熟成30年もの



日曜日は,市民交流センターあさひ西というところに行って,だどん結成30周年CD&発売記念記念コンサートを聴いてきました.

だどんウェブサイト
http://dadon.jp/



会場が,どこの駅からも均等に遠いという不思議な場所でしたが,中津からバスに揺られること十数分で無事に会場最寄の生江のバス停に到着.開演前に軽く食事でもと思うが,日曜日の昼下がりということもあり,どこも開いていないので,バス停を一つ戻り,餃子の王将へ.暑さの中で汁物は勘弁と思い,焼きそばを注文したが,後で気がつくと背中には冷麺のポスターが…ま,そういうもんだよね.


入場料は1000円…いいのかこれで?会場は,コミュニティセンターのようなところで(謎),その二階にホールがありました.リノリウムのタイル貼りの床で音楽用というよりは,演劇などに使われるホールの用で,キャパシティ300程度の会場にして照明設備にピンスポットがあるあたりからも,聴くよりは観るを主に造られたホールのようだ.そこに,意外なほど本格的なPA機材が並び,実際BGMで流れている音楽も想像以上に明瞭だった.


会場の説明がしたいわけではないのだが,少々余談が長過ぎた.


予定の時刻を若干過ぎてからコンサートははじまった.壇上には三人のメンバーが並びそれぞれがギターを抱え,サポートの(よく見知ったw)ミュージシャンがバックをかためる.ホールだからといってギミックの類は一切なく,ただ丁寧に一曲一曲を歌っていく.


音楽の内容なんてのは,つたない文章でも,否,いかなすぐれた文章であってもレビューしたところで伝わりはしない.そこは,30周年の記念ってのはあの一日だけで,その場に居合わせた人だけの思い出であり,そのうち,どこかで映像なり,音声なりを見聞きした人が追体験でもしてもらえばいい.それゆえ,個々の曲がどうでした,あの曲のソロが云々という話は一切書きません.
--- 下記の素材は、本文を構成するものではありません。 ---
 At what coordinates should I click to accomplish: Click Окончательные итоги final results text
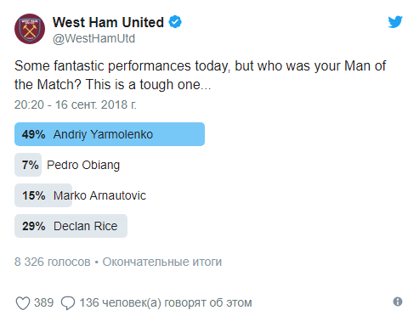[x=162, y=262]
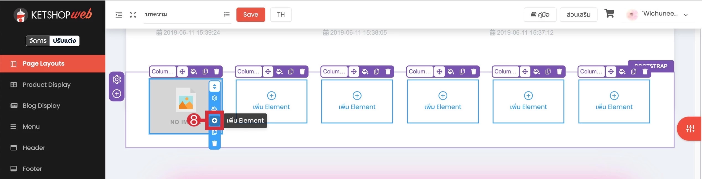The width and height of the screenshot is (702, 179).
Task: Open the orange sliders settings button
Action: pyautogui.click(x=690, y=129)
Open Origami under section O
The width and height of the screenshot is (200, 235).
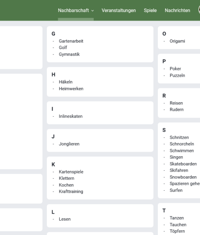(x=177, y=41)
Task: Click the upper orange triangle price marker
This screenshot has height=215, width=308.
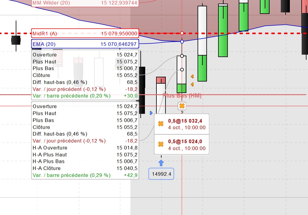Action: (x=192, y=76)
9月には,ほぼ同じメンバーでライブもあるので,そちらに行くのもいいと思う.


近頃は,酒の値段も安くなったが,熟成何年なんて酒は相変わらずいい値段がついている.30年前,1979年をウィキペディアで調べてみると,共通一次試験や「ズームイン!!朝!」,大山のぶ代の「ドラえもん」がはじまった年で,スリーマイル島原発で事故が起きたり,イギリスではサッチャーが首相に就任したり,イラクではサダム・フセインが大統領に就任したり,韓国では朴正煕大統領が暗殺されたりもしている.今や見る影もないが,ソニーウォークマンが発売されたのもこの年だ.


相撲は年間三場所北の湖が優勝,プロ野球は広島と近鉄日本シリーズを戦い,江夏を擁した広島が日本一に輝いている.


音楽ではジュディ・オングの「魅せられて」,八代亜紀「舟唄」,小林幸子「おもいで酒」,松坂慶子「愛の水中花」,千昌夫北国の春」,牧村三枝子「みちづれ」とそれぞれの代表曲が一年間にリリースされている歌謡曲の黄金期だった.ポップスも,サザンオールスターズゴダイゴ,ツイストあたりが頭角を現してきた頃だ.この年のデビューと言えば,久保田早紀「異邦人」に円広志夢想花」多くは言うまい語るまい.されど,二人ともジャンルを変えて活躍中であるのはご同慶の至り.


このほか,名前を上げなかった数多くのスターたちが1979年の歴史を彩っている.あまりつながりは感じないが,あの「ガンダム」がはじまったのもこの年だ.


いろんなものが,歴史の中に消えて行った中で,30年経って,うまれた町でそれこそご近所のおじちゃん,おばちゃんが,じいさん,ばあさんになるくらいにまで,同じ顔ぶれで,同じように音楽を続けて来たってのは,これは偶然と努力とのどちらかを欠いても起こらなかった奇跡だろう.


うらやましいって言ってみたところで,僕はこの三十年で何回引越をしているのか,東の町から西の町までジャパネットたかたのCMのように移動してきた,いろんな意味でふるさとという言葉が像を結ばないのだから真似することはできない.結果として過去の影響は蒙っているが,あまり(自分の)過去には執着しない.2010年の自分の目から見える過去や今のうちで,2010年の文脈で素敵だなと思うものだけを愛でる.2011年,否,明日にだってまた価値観は変わっているかもしれないが,それはその時にならないとわからない.


ともあれ,この日曜日は,2010年にしてなお,FOLK SONGと呼ぶのが最も相応しい音楽を堪能してきました.35周年,45周年,肉体の衰えはあるでしょうが,これからも,本質の部分を変えずに続いていくことを願っています.